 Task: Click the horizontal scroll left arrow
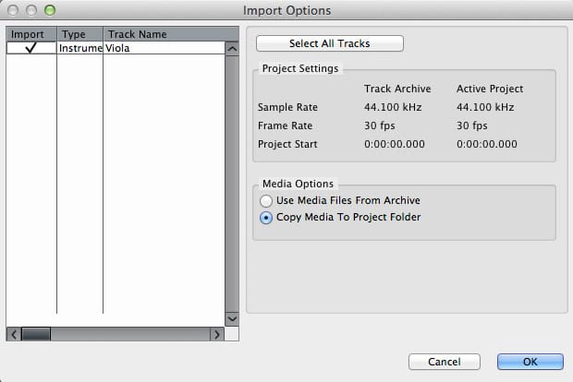point(12,334)
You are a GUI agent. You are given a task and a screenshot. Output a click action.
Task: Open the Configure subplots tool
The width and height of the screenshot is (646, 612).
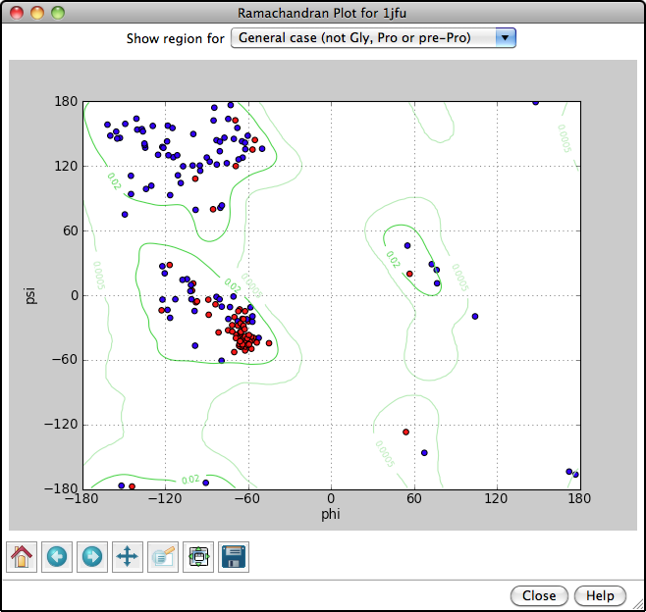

- Aim of the exercise: Pull every line containing "screenshot" from the data.

- Task answer:
You are a GUI agent. You are given a task and a screenshot. Output a click action.
The width and height of the screenshot is (646, 612).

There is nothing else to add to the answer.